Mientras el estruendo de la batalla invisible arreciaba tras las puertas de la iglesia, Evelyn se quedó inmóvil junto al altar. El silencio del recinto sagrado contrastaba violentamente con el caos que presentía afuera. Sin embargo, no era el miedo a la tormenta lo que aceleraba su pulso, sino la imagen de Daniel alejándose.

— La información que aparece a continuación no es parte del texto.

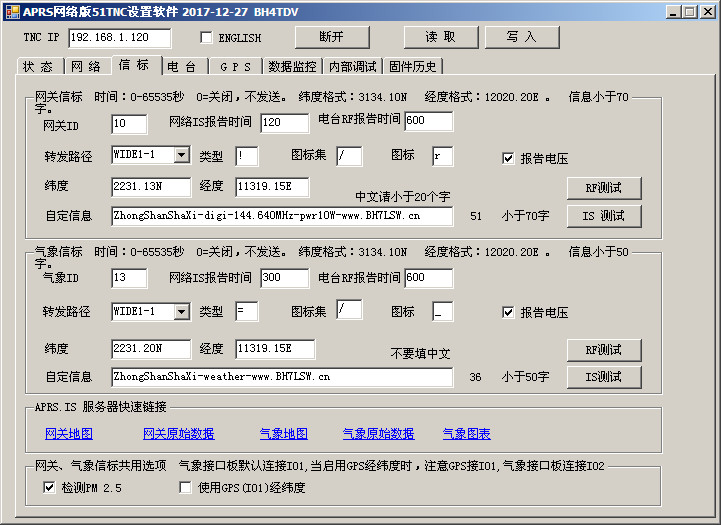This screenshot has width=721, height=525.
Task: Open the 网络 tab
Action: tap(86, 67)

Recordó el calor de su piel, un calor que no era el de un hombre con fiebre, sino el de una brasa que nunca se apaga. Recordó sus ojos, ese azul eléctrico que parecía contener galaxias enteras en lugar de iris y pupilas.
—"No eres solo un pintor..." —susurró para sí misma, sus propias palabras resonando en su mente como una profecía.

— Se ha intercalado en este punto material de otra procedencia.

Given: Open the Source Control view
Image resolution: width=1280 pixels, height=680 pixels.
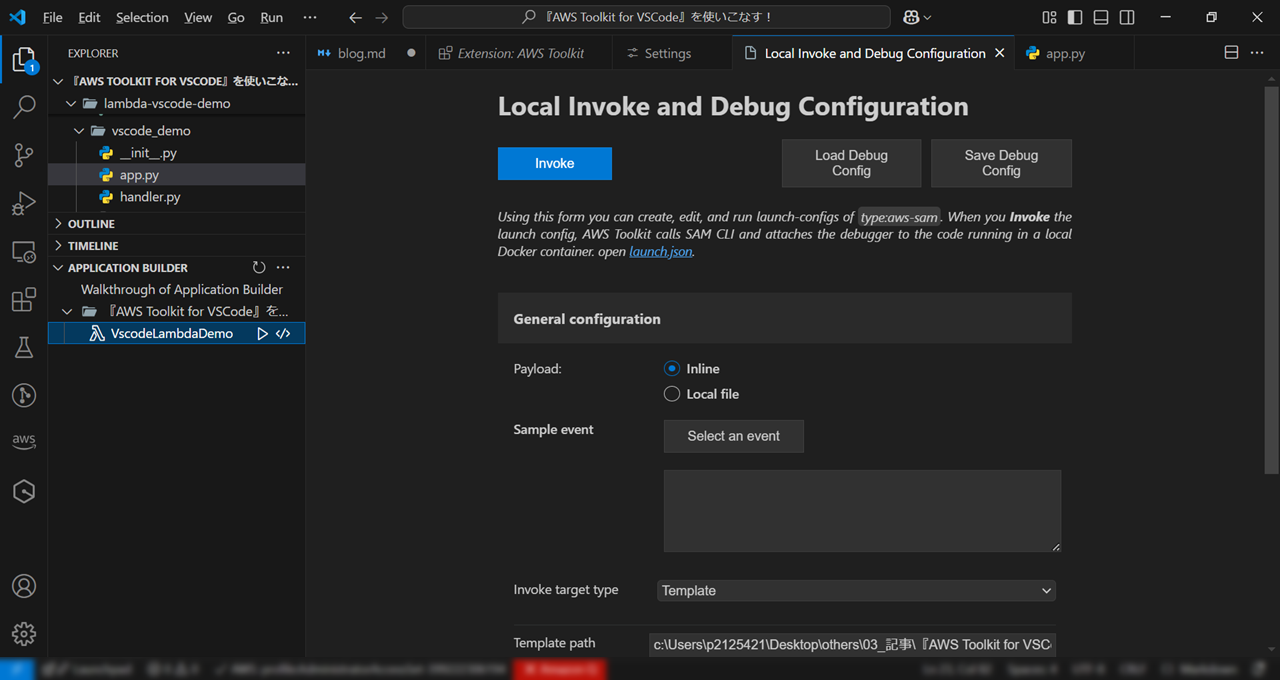Looking at the screenshot, I should (24, 155).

Se acercó a los bocetos que Daniel había dejado olvidados en un rincón de la parroquia hace unos días. Los observó con una atención nueva. Los trazos de las alas no eran fantasías poéticas; tenían una precisión anatómica aterradora. Las geometrías que él dibujaba no eran decorativas, eran estructuras que parecían sostener el tejido mismo de la realidad.
Evelyn recordó cómo Daniel hablaba del pasado. No mencionaba la historia como algo aprendido en los libros, sino como algo que había presenciado. "He visto siglos de lo mismo", le había dicho en la biblioteca. En aquel momento, ella lo atribuyó a una metáfora de su amargura, pero ahora, con el aire cargado de una energía que hacía que el vello de sus brazos se erizara, la sospecha cobraba una forma física.

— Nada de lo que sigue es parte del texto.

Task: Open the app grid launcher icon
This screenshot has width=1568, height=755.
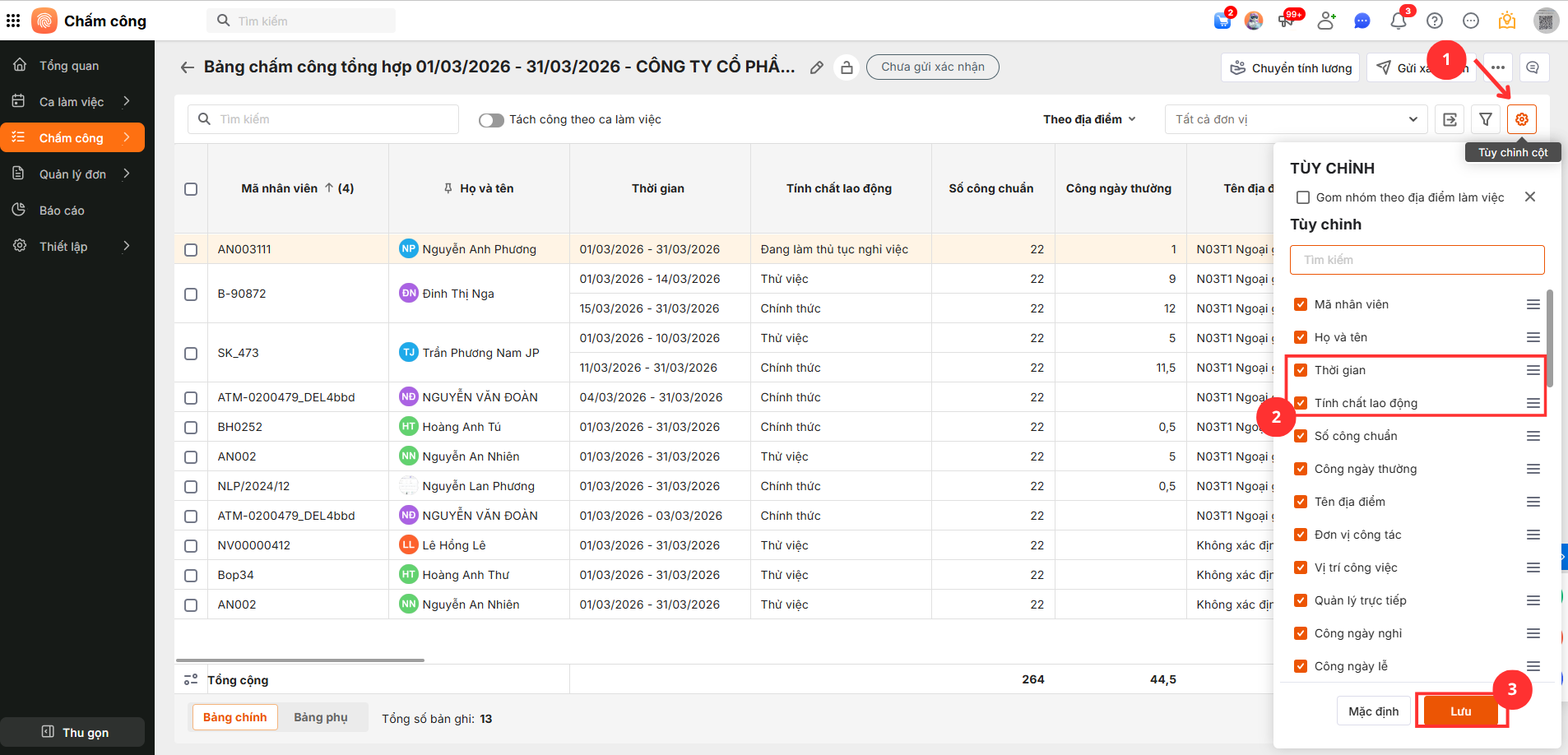Action: pyautogui.click(x=13, y=21)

—Un exiliado —murmuró, uniendo los puntos—. Un guerrero que olvidó su propósito.
De repente, una ráfaga de viento helado sopló a través de las rendijas de las vidrieras, apagando todas las velas excepto la que ella sostenía. En la penumbra repentina, la sombra de Evelyn se proyectó larga sobre el suelo de piedra, pero vio otra cosa. En el lugar donde Daniel había estado parado momentos antes, quedaba un rastro de polvo plateado, brillante y persistente, que no se dispersaba con el viento.
Se agachó y tocó el rastro con la punta de los dedos. Estaba frío, con un frío que quemaba, igual que el "metal que resuena" del que ella le había hablado.
—No eres un hombre —concluyó en voz alta, y su voz no tembló.
La sospecha de Evelyn no la alejó de él; la ancló más profundamente a su destino. Comprendió que su amor por Daniel no era un simple romance de ciudad, sino una colisión entre el tiempo y la eternidad. Él no estaba allí para ser salvado por ella; ella estaba allí para recordarle quién era él antes de que el mundo lo endureciera.
Una nueva explosión afuera hizo que los cristales de la iglesia vibraran peligrosamente. Evelyn apretó su cruz de plata y cerró los ojos, pero no rezó por la salvación de su propia vida.
—Cuídalo —pidió al vacío—. No permitas que el peso de lo que es lo obligue a dejar de amarnos.
Evelyn ya no sospechaba; ella sabía. Y con ese conocimiento, la fragilidad de su propia vida le pareció, por primera vez, un regalo que debía entregar hasta la última gota para asegurar que el ángel que amaba no volviera a caer en la oscuridad del desprecio.